Between synthetic and application benchmarks is an uncomfortable compromise in tests which aim to assess performance on standardised app tasks. Among the most popular, on Macs at least, is Primate Labs’ Geekbench 5. These assemble a series of representative tasks in a performance category, such as CPU and ‘Compute’, to generate a score which can be compared across different platforms and architectures, in this case including macOS, iOS, Windows, Android and Linux.
These intermediate benchmarks don’t provide the same depth and detail as synthetic benchmarks should, and don’t tell you whether the tasks you use in your main working apps will be faster or slower on another system. However, they’re the only way of drawing comparisons between completely different platforms. How you interpret observed differences is another problem.
Perhaps the greatest shortcoming of all benchmarks is how poorly they translate into the perception of performance by the user. I’ve written elsewhere about the psychology of computer performance, and how even small delays in the human interface are amplified. If opening a Finder window normally takes one second, you’ll notice its reduction to 0.8 s much more than you would a Time Machine backup taking eight minutes rather than ten.
To give a topical example, results from my AsmAttic synthetic benchmarks are essentially identical for each of the Performance cores across the whole range of M1 chips currently used in Apple Silicon Macs. That’s unsurprising, as those P cores are essentially the same. They also give similar Geekbench 5 single-core scores of around 1770.
Multi-core scores become more complex. When synthetic tests are confined to P cores, M1 Pro and Max chips are almost exactly twice as fast as the original M1, as they contain twice the number of P cores. Geekbench also runs on the Efficiency cores, which deliver lower performance compared with P cores. As the M1 Pro and Max only have two E cores, their contribution to the total score is less than the four E cores of the original M1. As a result, the M1 Pro and Max deliver less than twice the multi-core score of the original M1.
However, according to Geekbench 5, all the M1 chips are significantly faster than the eight cores in an Intel Xeon W processor in my base iMac Pro. The latter has a single-core score of around 1100, and multi-core of nearly 8000; for the M1 Pro, those are around 1800 and 12500 respectively, which you’d expect to translate into faster apps. But individual application benchmarks vary considerably, with some users reporting little difference between comparable Intel and M1 Macs.
Comparing GPUs is even more tricky, because of the variation in different tests. Mac GPUs, particularly those in Apple Silicon models, rely on Metal for best performance, but some graphics benchmarks don’t even run on the GPU, and others use cross-platform libraries such as OpenCL, which is deprecated by Apple so unlikely to achieve good performance on GPUs in M1 models. Some compilations of benchmark results, such as those for Blender, place M1 GPUs far below those on NVIDIA graphics cards, presumably because their tests make poor use of Metal’s speed.
In this context, benchmark testing provided in Affinity Photo might form a better comparison.
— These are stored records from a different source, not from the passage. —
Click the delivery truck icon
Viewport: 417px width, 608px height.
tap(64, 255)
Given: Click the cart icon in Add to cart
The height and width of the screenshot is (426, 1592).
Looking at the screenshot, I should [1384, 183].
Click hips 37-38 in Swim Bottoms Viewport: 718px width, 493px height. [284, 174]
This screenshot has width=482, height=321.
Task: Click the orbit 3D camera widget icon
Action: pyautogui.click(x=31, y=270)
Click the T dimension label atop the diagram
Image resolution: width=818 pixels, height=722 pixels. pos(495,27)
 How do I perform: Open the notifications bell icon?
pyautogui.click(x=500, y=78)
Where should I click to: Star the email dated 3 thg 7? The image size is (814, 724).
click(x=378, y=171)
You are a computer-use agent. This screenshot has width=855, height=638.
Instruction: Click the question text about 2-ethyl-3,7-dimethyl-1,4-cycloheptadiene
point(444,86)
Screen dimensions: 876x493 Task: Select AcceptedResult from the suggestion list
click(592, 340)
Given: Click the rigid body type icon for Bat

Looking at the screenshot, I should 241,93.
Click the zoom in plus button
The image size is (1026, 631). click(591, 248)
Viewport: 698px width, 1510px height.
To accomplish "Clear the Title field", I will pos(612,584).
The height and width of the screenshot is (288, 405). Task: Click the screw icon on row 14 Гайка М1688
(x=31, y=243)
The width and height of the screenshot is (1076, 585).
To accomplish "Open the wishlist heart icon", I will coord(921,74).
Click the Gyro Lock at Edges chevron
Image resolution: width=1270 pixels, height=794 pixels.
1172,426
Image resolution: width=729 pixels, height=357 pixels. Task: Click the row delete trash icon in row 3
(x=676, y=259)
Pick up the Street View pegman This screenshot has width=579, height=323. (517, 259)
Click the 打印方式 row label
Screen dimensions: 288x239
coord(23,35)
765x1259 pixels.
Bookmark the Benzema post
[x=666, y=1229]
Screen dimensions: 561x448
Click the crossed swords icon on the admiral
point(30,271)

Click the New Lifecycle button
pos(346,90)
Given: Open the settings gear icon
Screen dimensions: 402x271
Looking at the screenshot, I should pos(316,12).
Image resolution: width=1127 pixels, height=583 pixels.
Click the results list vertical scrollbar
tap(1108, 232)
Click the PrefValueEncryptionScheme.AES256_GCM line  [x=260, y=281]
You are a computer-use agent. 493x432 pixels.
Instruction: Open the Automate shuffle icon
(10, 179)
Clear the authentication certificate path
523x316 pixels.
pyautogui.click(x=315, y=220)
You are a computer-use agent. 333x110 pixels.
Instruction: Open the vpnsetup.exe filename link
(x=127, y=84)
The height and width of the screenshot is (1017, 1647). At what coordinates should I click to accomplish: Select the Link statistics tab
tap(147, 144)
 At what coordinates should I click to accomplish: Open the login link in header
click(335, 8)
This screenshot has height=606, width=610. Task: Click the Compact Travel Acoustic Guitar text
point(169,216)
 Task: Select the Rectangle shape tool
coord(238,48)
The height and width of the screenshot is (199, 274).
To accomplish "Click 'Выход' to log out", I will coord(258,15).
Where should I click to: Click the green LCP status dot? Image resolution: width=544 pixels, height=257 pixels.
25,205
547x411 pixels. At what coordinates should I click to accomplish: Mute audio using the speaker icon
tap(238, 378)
For combined vector and raster graphics running on the GPU using Metal, those give a score of 5794 for the AMD Radeon Pro Vega 56 in my iMac Pro, and 21880 for the 24-core GPU in the M1 Max chip in my Mac Studio. Maybe I just find those more credible because they confirm what I expect, having spent so much on the new Mac Studio. Which takes me back to where I started, with benchmark testing just being a sophisticated form of confirmation bias.